## Exercise instructions
Filter these records by the string "more", copying each line that holds it.

## Data for processing

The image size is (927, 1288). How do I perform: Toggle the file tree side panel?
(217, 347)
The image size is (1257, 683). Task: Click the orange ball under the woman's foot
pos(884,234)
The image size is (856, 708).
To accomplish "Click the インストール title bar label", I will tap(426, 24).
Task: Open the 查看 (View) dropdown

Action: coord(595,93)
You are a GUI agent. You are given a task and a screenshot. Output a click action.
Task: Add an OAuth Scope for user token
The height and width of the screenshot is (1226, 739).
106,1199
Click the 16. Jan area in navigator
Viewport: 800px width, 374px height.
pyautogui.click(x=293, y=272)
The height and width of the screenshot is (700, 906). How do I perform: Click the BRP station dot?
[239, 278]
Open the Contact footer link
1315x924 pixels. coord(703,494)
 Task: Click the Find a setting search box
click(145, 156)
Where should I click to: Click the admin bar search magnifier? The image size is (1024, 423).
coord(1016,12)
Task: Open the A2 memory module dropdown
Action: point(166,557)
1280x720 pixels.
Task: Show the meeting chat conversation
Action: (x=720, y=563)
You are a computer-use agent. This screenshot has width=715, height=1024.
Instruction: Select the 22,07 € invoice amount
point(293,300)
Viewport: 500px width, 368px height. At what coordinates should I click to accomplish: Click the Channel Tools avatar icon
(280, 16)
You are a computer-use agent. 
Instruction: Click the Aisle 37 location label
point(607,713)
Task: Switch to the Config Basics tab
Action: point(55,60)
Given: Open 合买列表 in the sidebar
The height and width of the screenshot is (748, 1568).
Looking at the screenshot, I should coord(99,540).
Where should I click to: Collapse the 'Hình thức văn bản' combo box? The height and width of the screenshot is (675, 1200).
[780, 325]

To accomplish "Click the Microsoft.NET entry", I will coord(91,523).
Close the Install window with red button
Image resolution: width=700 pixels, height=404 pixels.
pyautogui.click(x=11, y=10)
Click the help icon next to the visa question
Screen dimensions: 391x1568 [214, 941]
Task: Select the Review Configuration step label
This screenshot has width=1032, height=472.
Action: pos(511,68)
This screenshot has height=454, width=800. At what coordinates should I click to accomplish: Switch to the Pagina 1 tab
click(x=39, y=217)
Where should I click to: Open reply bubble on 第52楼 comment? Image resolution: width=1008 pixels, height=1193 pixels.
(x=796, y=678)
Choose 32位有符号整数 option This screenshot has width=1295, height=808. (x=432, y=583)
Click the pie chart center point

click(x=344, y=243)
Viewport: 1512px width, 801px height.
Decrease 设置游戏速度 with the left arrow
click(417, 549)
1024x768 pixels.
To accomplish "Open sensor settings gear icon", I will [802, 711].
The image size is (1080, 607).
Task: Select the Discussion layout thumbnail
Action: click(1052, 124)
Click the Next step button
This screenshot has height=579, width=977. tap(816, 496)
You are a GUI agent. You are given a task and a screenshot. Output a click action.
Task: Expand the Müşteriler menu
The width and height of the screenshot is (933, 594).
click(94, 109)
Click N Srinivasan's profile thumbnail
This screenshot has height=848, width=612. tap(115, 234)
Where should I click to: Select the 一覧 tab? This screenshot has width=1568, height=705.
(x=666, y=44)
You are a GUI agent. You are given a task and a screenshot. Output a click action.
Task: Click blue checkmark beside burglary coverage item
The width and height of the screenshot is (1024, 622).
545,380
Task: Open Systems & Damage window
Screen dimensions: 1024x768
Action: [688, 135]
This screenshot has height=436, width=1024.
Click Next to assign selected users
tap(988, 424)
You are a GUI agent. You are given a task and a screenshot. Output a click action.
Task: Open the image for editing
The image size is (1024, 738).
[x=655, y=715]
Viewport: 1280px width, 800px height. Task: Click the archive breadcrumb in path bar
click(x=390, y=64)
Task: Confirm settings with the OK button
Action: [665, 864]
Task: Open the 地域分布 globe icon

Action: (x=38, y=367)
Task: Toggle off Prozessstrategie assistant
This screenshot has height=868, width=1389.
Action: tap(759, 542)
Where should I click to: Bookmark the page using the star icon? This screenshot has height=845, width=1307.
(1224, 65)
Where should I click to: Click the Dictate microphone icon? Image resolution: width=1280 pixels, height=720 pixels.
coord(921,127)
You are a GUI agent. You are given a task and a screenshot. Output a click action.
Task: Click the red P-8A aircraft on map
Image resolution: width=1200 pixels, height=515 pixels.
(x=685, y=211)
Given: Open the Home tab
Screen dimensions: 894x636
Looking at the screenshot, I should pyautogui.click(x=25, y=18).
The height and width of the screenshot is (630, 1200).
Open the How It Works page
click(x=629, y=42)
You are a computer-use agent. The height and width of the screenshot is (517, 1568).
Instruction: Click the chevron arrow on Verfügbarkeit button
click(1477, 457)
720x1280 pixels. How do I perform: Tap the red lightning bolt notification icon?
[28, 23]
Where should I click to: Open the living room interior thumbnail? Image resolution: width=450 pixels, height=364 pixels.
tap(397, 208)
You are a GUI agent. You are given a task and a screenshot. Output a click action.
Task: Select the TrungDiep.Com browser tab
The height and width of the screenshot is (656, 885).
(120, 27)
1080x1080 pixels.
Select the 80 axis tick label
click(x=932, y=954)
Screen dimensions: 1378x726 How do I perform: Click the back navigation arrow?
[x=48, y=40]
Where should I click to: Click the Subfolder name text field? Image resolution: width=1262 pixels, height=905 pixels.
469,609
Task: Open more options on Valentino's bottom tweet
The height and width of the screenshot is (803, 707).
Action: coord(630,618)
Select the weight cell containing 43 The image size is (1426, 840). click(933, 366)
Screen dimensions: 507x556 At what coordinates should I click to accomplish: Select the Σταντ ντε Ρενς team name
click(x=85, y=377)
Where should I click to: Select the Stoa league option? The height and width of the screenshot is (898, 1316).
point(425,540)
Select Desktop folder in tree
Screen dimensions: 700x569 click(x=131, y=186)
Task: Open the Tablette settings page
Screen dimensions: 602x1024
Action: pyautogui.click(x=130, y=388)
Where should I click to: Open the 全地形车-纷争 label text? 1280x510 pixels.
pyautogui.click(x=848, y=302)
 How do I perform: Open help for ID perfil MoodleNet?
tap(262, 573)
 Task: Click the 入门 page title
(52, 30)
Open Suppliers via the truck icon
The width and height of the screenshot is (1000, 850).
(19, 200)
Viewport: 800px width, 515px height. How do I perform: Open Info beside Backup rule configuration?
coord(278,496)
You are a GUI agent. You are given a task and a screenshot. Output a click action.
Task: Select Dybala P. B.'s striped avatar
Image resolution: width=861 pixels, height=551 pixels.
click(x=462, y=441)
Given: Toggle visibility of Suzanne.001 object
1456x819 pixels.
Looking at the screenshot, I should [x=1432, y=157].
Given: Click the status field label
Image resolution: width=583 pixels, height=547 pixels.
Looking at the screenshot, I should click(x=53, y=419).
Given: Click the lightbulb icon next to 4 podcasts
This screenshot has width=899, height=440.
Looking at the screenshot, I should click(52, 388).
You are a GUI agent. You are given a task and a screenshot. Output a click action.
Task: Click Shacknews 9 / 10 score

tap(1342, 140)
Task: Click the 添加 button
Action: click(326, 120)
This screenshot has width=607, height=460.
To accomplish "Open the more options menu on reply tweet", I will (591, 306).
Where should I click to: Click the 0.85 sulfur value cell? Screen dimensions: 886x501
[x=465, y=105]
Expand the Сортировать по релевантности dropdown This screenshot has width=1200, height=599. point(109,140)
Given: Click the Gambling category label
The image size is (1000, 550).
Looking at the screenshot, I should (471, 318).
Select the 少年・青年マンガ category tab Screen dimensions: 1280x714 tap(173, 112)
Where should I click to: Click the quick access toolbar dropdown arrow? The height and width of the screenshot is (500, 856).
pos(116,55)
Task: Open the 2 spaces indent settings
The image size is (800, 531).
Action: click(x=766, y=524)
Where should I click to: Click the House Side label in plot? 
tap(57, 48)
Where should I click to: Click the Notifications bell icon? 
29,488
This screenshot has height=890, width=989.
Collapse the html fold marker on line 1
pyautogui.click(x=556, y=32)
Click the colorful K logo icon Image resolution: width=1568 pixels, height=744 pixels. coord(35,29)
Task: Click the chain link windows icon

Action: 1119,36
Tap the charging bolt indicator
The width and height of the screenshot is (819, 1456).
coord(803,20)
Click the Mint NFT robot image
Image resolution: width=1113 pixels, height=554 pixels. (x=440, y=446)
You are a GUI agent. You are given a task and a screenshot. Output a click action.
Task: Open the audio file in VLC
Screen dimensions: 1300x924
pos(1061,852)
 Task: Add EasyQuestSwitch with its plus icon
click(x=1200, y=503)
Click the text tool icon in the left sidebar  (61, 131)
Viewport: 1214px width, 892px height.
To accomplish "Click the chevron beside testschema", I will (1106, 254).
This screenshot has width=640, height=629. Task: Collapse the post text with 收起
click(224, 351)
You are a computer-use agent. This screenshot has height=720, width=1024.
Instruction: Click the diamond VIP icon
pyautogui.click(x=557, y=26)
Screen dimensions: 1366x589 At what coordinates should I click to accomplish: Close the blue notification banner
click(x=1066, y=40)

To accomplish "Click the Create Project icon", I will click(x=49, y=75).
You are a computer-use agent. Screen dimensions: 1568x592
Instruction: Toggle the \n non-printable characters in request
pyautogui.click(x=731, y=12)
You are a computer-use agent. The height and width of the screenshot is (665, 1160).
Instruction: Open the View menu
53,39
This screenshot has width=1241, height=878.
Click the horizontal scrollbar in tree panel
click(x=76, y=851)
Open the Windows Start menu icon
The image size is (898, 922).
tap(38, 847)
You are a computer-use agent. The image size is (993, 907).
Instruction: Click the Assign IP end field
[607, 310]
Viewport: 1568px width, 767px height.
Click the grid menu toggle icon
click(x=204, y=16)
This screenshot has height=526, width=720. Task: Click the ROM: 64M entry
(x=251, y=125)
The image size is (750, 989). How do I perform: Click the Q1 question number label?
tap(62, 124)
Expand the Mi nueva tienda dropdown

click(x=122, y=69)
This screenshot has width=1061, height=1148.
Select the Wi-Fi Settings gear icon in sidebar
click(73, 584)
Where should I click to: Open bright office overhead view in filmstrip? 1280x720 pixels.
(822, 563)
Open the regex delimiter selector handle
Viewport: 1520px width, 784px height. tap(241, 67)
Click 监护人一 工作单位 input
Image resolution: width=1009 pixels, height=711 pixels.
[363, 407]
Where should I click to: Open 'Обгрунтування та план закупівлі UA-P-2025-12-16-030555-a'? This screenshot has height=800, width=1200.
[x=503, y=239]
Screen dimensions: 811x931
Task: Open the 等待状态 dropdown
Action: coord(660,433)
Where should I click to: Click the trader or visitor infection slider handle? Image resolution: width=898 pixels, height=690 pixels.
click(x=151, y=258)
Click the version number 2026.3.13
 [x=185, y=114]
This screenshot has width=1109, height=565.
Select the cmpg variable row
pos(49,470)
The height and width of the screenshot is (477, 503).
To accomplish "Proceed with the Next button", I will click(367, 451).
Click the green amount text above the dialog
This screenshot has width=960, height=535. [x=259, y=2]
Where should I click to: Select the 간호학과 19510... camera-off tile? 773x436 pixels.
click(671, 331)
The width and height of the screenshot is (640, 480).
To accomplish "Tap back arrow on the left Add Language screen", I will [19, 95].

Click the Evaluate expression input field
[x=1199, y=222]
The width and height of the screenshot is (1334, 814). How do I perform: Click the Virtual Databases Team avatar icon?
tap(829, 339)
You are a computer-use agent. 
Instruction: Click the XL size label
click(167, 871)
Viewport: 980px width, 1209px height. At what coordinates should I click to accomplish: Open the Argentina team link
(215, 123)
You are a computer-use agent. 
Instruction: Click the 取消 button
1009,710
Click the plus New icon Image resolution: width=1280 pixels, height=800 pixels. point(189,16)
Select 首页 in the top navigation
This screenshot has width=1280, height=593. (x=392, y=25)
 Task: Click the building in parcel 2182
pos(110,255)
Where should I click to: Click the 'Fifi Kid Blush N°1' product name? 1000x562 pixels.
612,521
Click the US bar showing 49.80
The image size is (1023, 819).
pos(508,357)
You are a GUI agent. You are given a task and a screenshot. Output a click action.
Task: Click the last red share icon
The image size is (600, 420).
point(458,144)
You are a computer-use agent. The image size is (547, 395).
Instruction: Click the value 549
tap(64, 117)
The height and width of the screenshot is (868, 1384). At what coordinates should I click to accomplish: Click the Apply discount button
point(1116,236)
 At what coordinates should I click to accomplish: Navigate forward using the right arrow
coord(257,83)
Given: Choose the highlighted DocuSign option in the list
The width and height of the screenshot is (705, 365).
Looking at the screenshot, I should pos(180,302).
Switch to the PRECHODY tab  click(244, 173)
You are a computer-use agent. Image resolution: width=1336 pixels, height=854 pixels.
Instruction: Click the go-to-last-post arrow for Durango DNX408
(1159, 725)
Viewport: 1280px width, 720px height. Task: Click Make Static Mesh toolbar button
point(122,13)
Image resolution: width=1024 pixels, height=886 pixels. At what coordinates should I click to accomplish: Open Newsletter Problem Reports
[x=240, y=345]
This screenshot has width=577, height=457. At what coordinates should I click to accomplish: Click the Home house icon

## Answer
Task: Open more options on Valentino's bottom tweet
To accomplish "Open the more options menu on reply tweet", I will (591, 306).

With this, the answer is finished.